▸ Activity
Task for the records below: repeat the line containing "Where should I click to: Click" and every line after it, exactly and with nothing else, but leave out the pictures.

━━━━━━━━━━━━━━━━━━━━━━━━━━━━━━

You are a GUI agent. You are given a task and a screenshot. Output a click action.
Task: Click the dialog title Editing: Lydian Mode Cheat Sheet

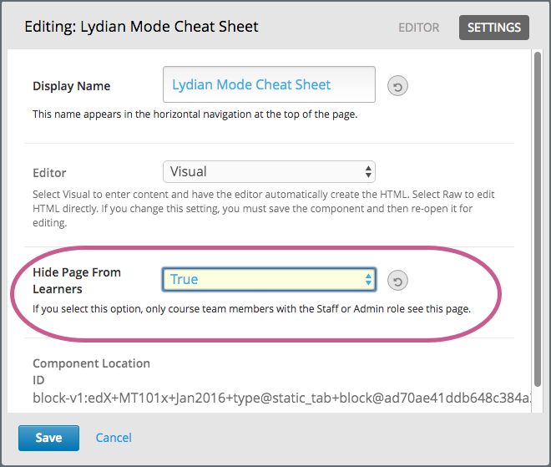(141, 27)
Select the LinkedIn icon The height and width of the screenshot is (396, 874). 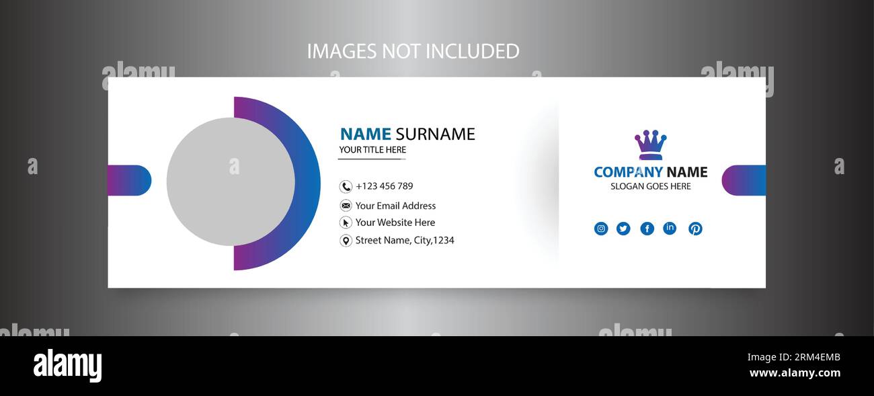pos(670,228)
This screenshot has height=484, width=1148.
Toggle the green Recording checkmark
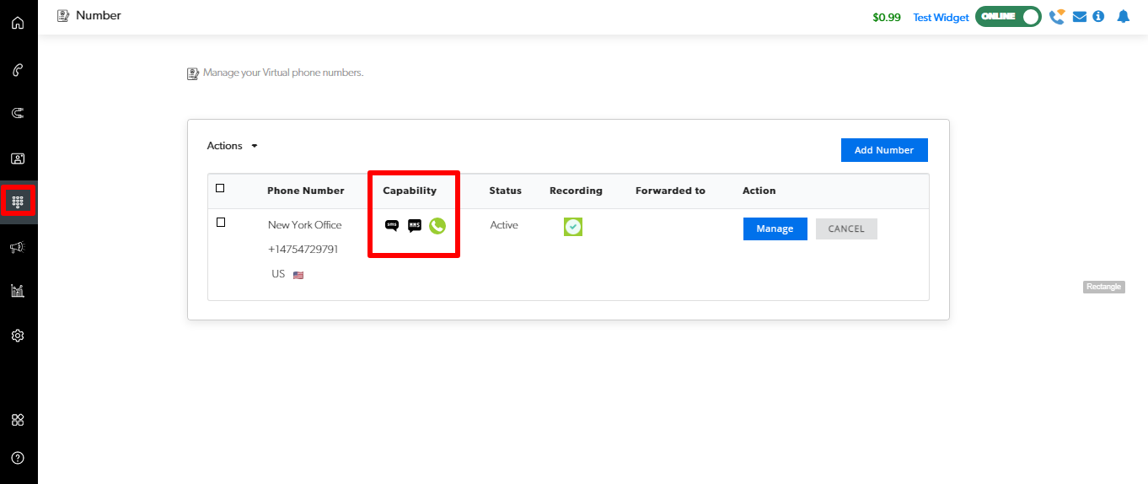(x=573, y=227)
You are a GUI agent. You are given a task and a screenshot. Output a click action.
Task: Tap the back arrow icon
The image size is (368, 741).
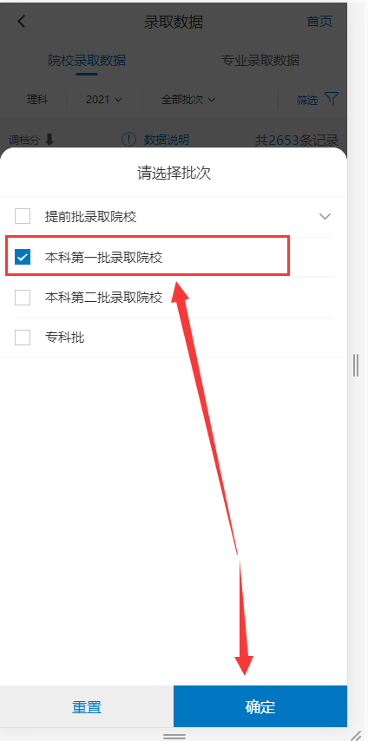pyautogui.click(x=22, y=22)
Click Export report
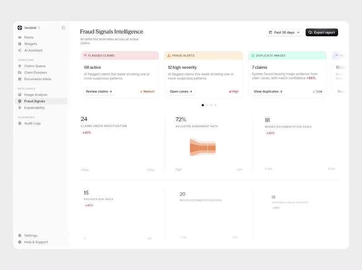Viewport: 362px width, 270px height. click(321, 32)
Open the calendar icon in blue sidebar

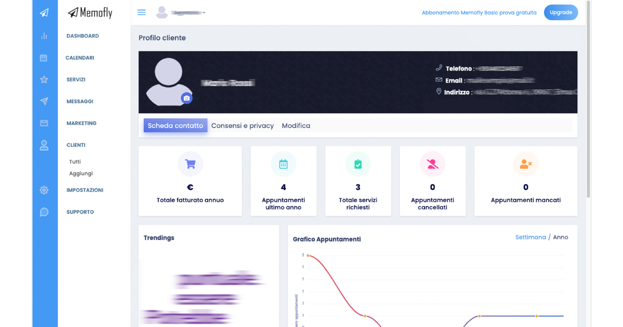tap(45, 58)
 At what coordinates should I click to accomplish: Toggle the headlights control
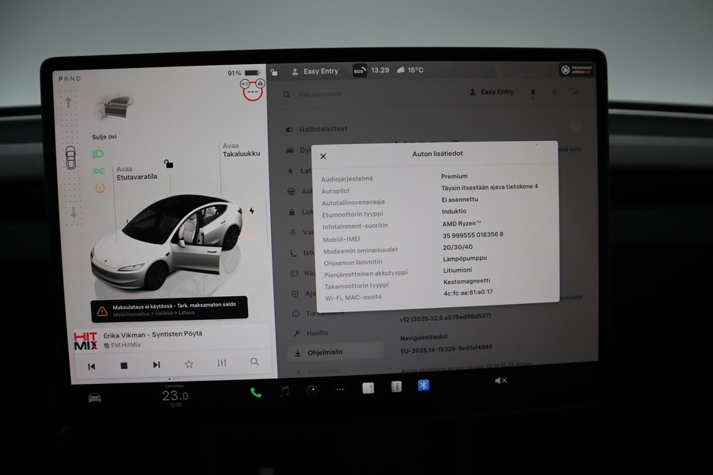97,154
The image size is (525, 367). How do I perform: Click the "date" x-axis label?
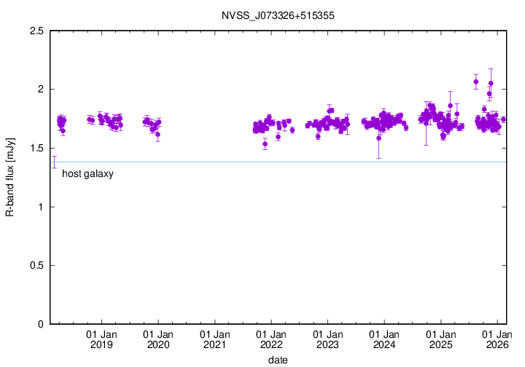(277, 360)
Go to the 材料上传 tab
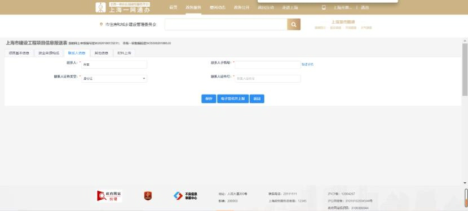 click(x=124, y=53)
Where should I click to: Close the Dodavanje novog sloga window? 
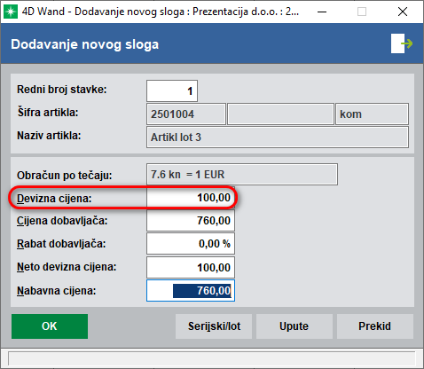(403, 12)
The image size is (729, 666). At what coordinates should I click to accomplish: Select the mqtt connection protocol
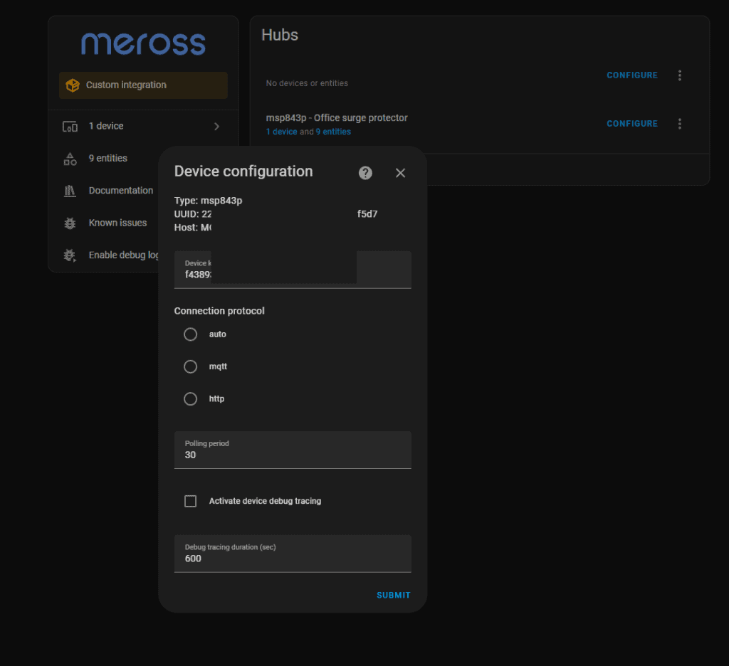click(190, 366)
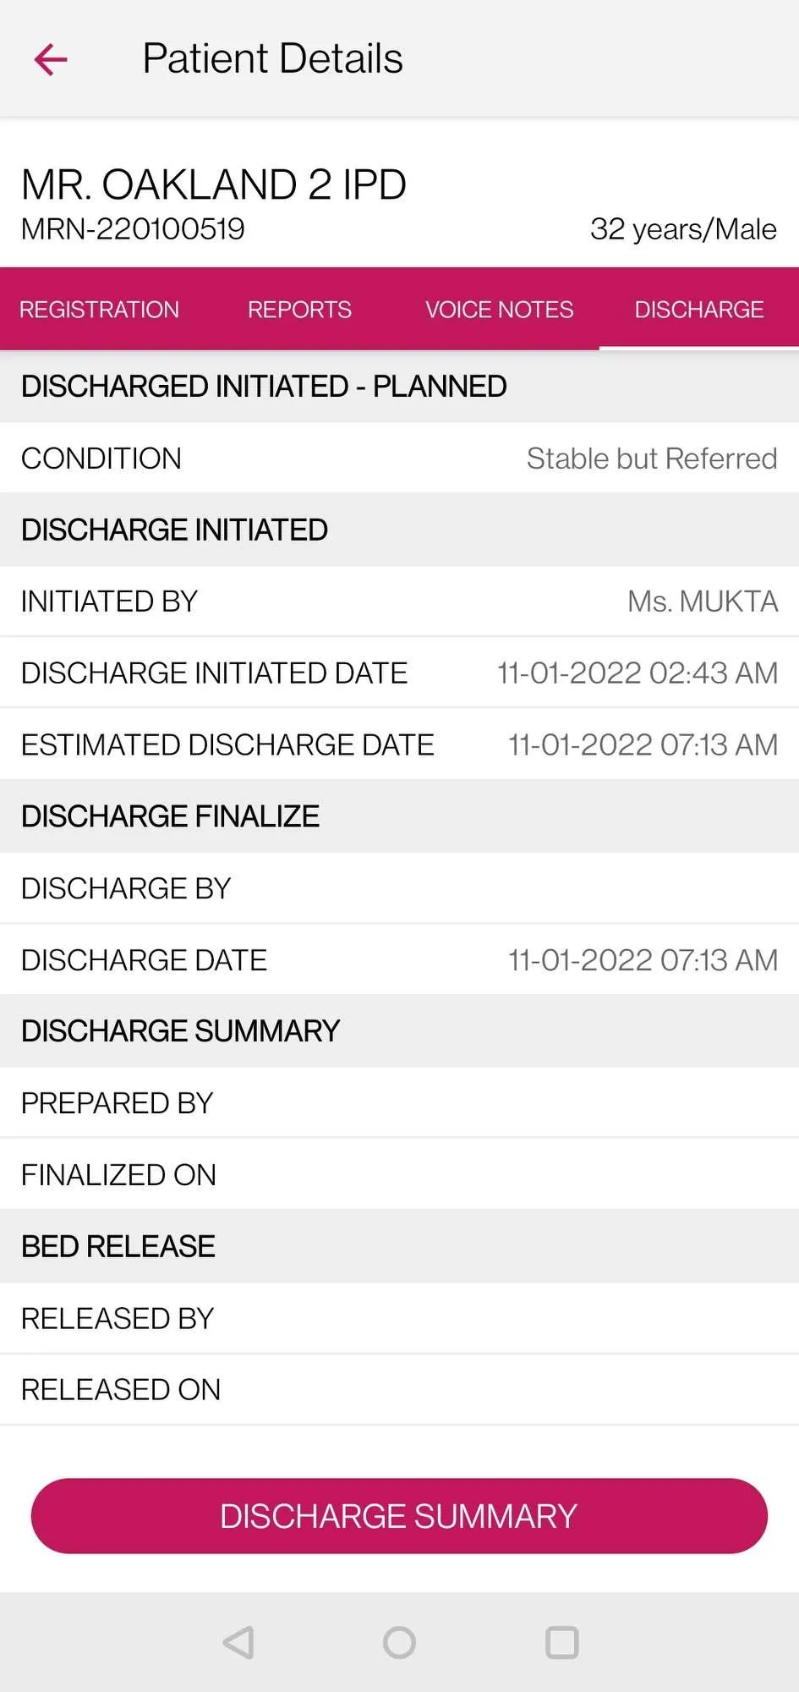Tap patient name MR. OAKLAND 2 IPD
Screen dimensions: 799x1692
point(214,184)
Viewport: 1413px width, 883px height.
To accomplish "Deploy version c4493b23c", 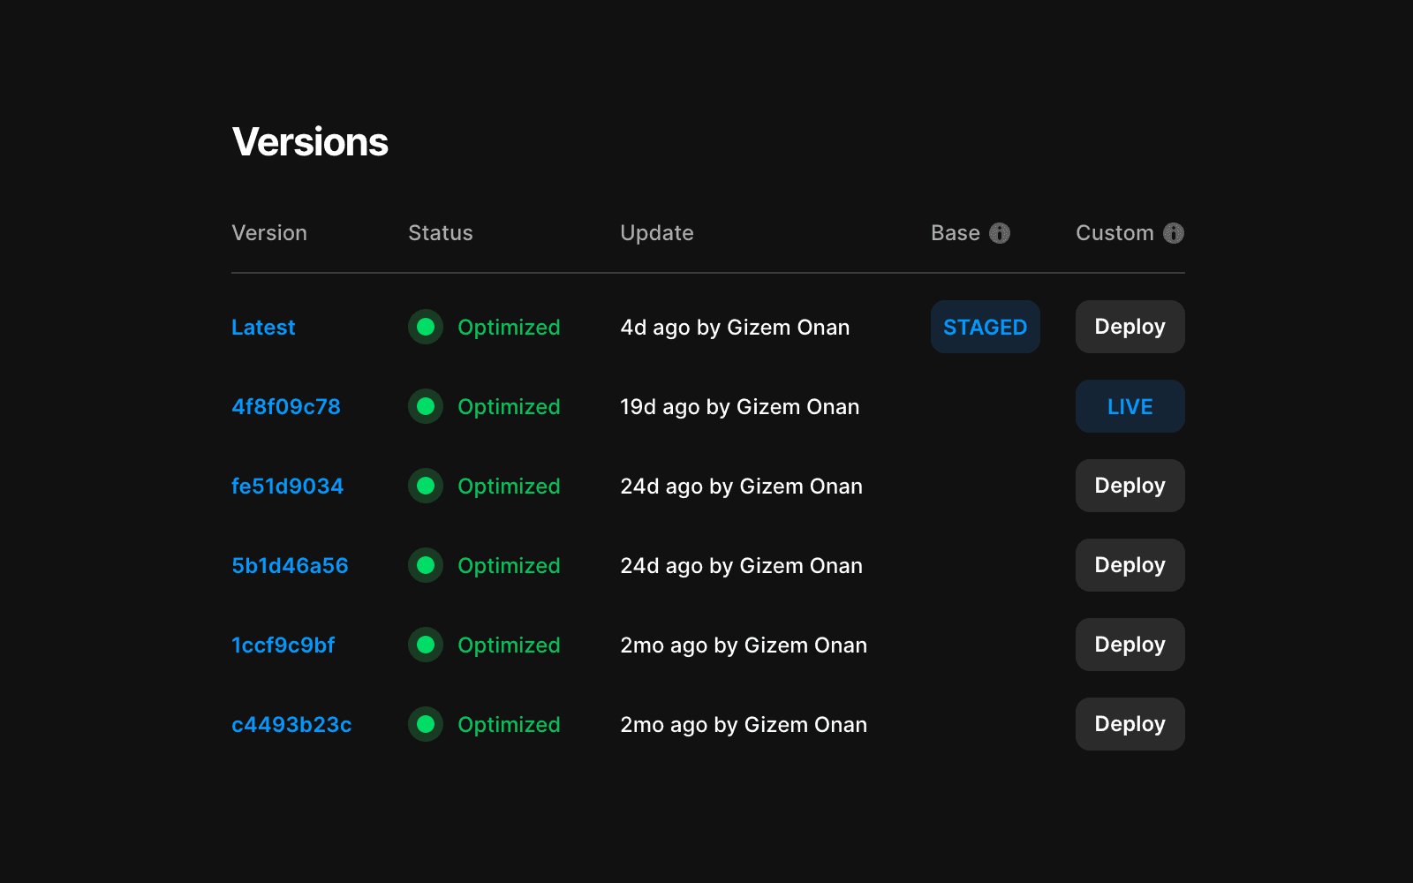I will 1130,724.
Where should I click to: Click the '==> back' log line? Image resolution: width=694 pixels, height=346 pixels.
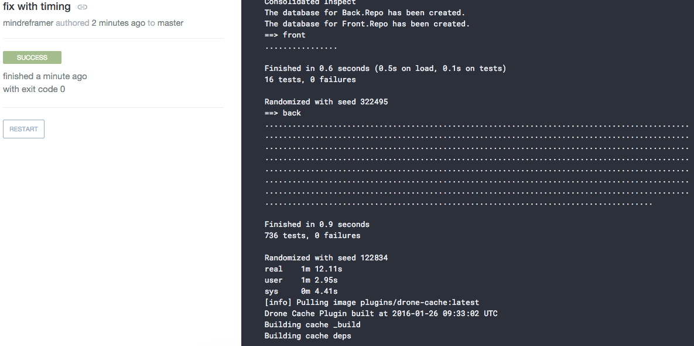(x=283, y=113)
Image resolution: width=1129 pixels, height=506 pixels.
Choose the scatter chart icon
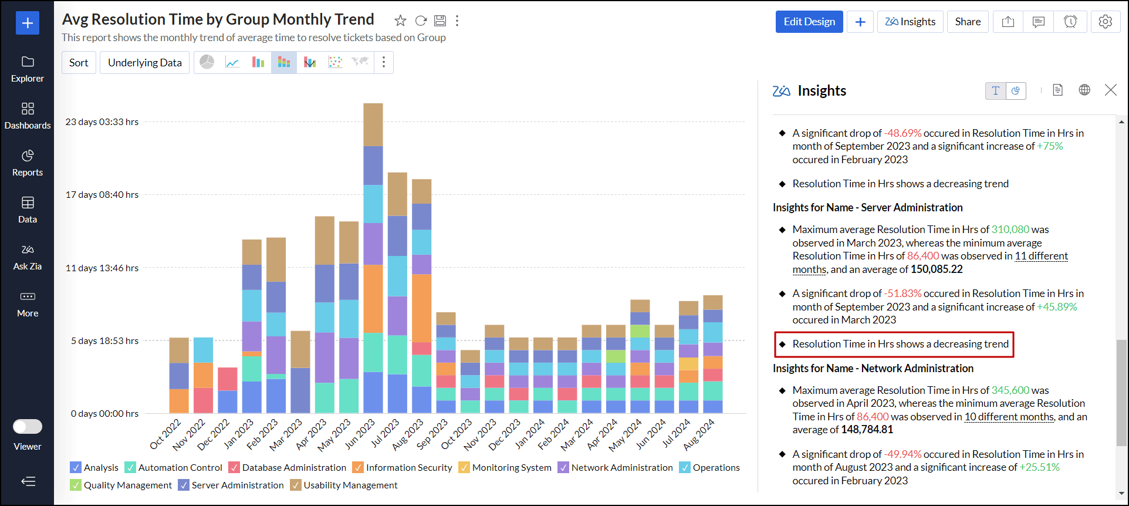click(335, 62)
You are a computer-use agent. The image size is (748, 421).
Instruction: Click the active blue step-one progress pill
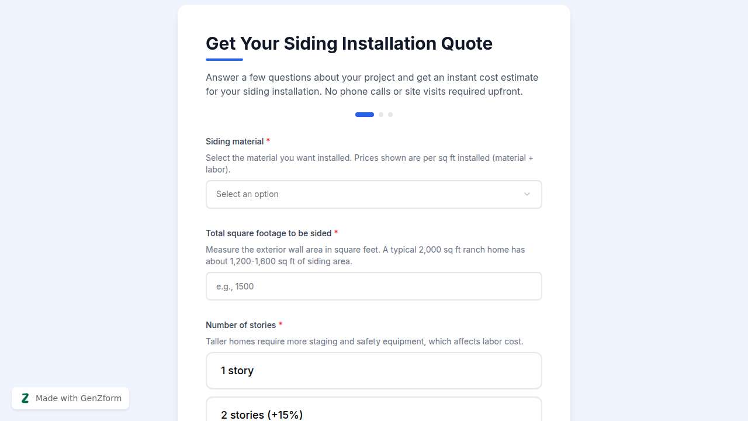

━━━━━━━━━━━━━━━━━━━━━━━━━━━━━━

▸ Written response
Where should I click to: Click the '==> back' log line? Image resolution: width=694 pixels, height=346 pixels.
(x=283, y=113)
Image resolution: width=1129 pixels, height=506 pixels.
Choose the scatter chart icon
click(335, 62)
You are a computer-use agent. The image size is (748, 421).
Instruction: Click the active blue step-one progress pill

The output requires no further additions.